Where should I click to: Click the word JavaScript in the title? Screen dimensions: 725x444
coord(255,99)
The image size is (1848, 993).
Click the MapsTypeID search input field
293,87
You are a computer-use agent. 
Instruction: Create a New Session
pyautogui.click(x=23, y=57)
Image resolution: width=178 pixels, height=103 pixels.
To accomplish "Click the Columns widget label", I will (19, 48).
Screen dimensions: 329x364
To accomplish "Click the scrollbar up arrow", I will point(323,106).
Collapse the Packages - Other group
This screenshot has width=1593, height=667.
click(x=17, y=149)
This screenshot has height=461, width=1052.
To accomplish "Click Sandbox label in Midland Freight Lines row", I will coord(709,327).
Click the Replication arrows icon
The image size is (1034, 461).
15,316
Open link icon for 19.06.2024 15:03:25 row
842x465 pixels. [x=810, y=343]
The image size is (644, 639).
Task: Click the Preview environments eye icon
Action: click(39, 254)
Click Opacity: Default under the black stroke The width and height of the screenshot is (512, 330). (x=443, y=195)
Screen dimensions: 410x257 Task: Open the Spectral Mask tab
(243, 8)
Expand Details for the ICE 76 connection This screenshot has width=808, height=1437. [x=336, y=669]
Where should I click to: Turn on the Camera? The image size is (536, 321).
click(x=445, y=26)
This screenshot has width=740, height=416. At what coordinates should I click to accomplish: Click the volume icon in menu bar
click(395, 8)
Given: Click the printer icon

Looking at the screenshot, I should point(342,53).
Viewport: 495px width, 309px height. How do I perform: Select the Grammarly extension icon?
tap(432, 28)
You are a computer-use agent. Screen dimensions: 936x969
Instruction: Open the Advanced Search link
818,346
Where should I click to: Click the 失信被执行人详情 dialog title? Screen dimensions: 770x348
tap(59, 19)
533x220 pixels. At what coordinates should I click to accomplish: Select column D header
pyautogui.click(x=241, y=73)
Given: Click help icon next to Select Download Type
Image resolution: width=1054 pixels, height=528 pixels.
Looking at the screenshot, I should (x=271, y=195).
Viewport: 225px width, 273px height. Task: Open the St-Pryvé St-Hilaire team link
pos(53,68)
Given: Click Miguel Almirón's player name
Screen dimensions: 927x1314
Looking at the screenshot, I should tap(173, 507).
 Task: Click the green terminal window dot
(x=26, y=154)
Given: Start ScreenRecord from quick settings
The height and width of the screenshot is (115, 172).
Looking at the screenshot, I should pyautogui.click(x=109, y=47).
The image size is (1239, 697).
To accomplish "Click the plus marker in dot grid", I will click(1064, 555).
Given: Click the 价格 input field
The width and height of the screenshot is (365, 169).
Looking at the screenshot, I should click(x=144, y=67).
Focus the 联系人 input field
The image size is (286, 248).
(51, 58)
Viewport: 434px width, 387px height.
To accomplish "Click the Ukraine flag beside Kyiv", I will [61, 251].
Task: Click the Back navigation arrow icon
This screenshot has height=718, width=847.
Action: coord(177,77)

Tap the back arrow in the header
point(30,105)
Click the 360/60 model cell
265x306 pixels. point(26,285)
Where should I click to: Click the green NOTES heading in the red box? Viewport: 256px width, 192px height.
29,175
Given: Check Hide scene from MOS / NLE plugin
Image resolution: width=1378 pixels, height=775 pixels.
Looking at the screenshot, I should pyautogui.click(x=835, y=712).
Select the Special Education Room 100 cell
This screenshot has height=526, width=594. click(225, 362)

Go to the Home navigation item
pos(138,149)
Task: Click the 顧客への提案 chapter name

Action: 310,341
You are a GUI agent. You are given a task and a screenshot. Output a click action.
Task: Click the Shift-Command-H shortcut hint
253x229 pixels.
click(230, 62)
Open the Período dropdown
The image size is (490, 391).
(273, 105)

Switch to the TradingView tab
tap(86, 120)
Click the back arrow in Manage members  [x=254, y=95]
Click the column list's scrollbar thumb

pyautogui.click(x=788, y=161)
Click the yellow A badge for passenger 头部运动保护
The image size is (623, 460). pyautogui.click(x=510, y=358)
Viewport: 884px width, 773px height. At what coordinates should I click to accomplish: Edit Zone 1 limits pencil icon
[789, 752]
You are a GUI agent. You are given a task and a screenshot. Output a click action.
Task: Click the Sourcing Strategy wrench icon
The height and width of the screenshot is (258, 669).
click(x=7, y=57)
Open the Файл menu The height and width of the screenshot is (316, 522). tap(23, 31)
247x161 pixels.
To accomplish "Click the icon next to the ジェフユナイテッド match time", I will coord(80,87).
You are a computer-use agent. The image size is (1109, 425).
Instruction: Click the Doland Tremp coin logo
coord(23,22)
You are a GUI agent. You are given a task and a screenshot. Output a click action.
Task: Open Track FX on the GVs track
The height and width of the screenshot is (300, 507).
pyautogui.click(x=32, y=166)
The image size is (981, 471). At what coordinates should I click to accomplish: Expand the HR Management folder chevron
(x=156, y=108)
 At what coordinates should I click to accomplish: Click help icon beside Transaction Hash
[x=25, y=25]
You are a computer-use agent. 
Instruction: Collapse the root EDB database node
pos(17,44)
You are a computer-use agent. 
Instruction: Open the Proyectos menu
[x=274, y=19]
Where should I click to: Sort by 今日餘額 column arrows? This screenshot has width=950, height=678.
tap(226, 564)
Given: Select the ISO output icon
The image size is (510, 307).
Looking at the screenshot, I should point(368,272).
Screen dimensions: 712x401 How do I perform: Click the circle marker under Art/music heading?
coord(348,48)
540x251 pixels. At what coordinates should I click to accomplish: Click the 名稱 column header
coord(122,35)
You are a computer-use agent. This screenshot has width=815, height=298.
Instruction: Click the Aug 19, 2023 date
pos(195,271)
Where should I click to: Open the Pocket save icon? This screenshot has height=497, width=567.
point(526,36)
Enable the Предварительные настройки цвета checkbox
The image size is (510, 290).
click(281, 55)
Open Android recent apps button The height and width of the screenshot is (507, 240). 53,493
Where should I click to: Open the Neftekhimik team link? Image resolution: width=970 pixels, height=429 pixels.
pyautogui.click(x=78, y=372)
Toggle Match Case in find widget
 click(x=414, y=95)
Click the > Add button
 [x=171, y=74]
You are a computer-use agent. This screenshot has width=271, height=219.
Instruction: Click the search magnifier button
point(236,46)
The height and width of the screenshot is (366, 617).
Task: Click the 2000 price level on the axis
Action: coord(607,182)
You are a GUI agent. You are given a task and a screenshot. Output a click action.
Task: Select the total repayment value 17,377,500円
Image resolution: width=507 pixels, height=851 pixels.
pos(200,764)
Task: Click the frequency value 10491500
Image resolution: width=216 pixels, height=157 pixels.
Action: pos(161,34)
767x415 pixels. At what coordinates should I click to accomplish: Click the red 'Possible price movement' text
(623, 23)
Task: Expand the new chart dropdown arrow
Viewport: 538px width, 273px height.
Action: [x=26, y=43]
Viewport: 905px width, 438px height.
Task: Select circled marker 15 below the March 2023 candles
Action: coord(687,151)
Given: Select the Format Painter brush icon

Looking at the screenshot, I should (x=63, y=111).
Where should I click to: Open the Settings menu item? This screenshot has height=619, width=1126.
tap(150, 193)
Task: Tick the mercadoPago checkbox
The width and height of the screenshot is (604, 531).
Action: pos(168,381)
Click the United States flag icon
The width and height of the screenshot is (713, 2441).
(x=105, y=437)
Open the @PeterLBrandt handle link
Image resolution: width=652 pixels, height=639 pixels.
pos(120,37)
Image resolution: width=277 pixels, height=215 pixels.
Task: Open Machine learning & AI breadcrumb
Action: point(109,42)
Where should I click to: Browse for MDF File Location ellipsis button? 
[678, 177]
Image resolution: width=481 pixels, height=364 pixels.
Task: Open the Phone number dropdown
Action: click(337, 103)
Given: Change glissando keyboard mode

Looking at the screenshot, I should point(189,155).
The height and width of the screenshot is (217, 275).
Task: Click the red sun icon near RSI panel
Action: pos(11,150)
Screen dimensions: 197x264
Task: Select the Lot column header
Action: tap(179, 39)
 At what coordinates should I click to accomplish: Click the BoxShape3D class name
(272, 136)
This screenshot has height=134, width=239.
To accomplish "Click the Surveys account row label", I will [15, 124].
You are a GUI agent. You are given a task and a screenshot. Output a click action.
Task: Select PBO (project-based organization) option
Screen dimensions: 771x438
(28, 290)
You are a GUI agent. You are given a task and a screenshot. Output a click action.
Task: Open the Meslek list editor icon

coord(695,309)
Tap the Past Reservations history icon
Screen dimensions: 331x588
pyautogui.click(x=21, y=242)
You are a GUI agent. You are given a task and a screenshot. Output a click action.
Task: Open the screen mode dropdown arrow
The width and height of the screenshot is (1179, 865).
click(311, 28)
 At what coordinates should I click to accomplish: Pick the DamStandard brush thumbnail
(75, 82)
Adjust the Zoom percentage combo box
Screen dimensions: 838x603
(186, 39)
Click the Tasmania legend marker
* * * * * * * * *
- [GOAL OF THE EXERCISE]
Which of the lines above mention the word "next"? Pull those lines out.

- [WORKED SOLUTION]
Given: Click help icon next to Select Download Type
To accomplish "Click the icon next to the ジェフユナイテッド match time", I will coord(80,87).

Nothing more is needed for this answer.